Top tips from Mesmo Consultancy (and Associates) on how to save time and improve business and personal performance by ‘Taking Control of your Inbox’ and using proper business email etiquette.

Rules to Reduce Email Overload

Tuesday April 7th, 2020, 1:54 pm

Suffering from email overload?  Rules are the way to reduce email overload.  Finding it hard to see the important emails from the less important one, maybe even the dross which you never really wanted in the first place. Rules are the most powerful and effective way to de-clutter you inbox.  Here is how to set a simple and more complex rule in Outlook 365 to filter out all the less important emails and allow you to see only those emails which really need your immediate attention.

1. Simple rules

Right click on the email. Select Create Rule. Then choose either the relevant action and appropriate folder to move the emails. Either an existing one or create a new one.

Click on the folder, then OK. From the next box ‘Success’, click the box marked ‘Run this rule..’ and click OK.  This will clear out all the existing emails in your inbox which meet the new rule’s criteria. A great way to start decluttering end reduce the existing email overload.

This type of simple rule is useful for automatically moving emails out of the inbox to a folder to look at later, eg newsletters and emails from specific organisations/person.

2. Complex rules

Let’s suppose you want to highlight emails from a key contact (eg CEO, key client etc.).  Proceed as above, BUT now click the Advance button.  Click the initial action, ie the person or words on which you want the rule to action.  For example from Julie Perinne.  Then click next and tell it what you want to do eg mark all emails from Julie as ‘Important’.  Then in the box called Step 2 click on the word ‘Importance’.  Now select the level of importance.  Then click OK.  Again click through the Next buttons slowly until the last screen and run the rule and click OK.

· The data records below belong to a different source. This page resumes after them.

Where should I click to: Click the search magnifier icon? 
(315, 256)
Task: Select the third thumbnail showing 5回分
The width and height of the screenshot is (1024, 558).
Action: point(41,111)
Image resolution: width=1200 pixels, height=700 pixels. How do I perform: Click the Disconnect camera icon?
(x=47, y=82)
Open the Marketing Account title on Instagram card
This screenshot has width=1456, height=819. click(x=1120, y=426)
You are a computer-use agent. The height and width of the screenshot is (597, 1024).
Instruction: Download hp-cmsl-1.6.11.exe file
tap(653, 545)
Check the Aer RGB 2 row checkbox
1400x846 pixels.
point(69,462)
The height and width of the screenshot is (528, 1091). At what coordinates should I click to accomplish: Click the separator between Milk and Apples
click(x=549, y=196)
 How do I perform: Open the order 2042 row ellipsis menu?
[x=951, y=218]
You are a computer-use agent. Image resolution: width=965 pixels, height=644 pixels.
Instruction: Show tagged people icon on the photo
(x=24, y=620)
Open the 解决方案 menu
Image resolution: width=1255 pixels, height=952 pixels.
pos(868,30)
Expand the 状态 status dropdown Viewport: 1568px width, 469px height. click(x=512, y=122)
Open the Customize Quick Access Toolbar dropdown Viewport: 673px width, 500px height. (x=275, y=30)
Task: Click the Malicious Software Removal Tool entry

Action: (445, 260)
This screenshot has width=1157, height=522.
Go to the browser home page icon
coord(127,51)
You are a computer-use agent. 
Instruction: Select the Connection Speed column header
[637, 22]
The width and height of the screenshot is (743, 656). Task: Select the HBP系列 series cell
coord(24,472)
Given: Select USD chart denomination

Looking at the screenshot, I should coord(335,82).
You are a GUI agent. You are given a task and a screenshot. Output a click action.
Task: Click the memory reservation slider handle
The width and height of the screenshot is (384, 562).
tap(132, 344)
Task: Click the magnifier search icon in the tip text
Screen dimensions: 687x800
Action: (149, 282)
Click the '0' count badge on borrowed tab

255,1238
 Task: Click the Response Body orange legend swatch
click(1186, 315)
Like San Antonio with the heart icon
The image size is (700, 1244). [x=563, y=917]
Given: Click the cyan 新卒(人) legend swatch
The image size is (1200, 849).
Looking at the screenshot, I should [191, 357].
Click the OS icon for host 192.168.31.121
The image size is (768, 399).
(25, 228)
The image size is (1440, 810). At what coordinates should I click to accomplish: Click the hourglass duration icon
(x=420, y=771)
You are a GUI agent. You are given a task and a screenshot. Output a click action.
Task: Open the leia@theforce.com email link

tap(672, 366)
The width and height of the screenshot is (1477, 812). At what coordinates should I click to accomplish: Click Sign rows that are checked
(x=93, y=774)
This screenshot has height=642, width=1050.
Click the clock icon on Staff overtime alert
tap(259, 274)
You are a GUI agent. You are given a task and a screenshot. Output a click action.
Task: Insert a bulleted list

To delete/edit rules go to File/Manage Rules & Alerts and edit/delete rules as appropriate.

3. Viewing all the unread emails in folders

To see all your unread emails in one place use the Search Folders at the bottom of your inbox.  See below.

Using the Rules and Search Folders in Outlook 365 (and most other versions) will allow you to reduce email overload and save time dealing with email.  It will also help you manage the risk of missing an important email amongst all the less important emails.  Click here for more tips like this one.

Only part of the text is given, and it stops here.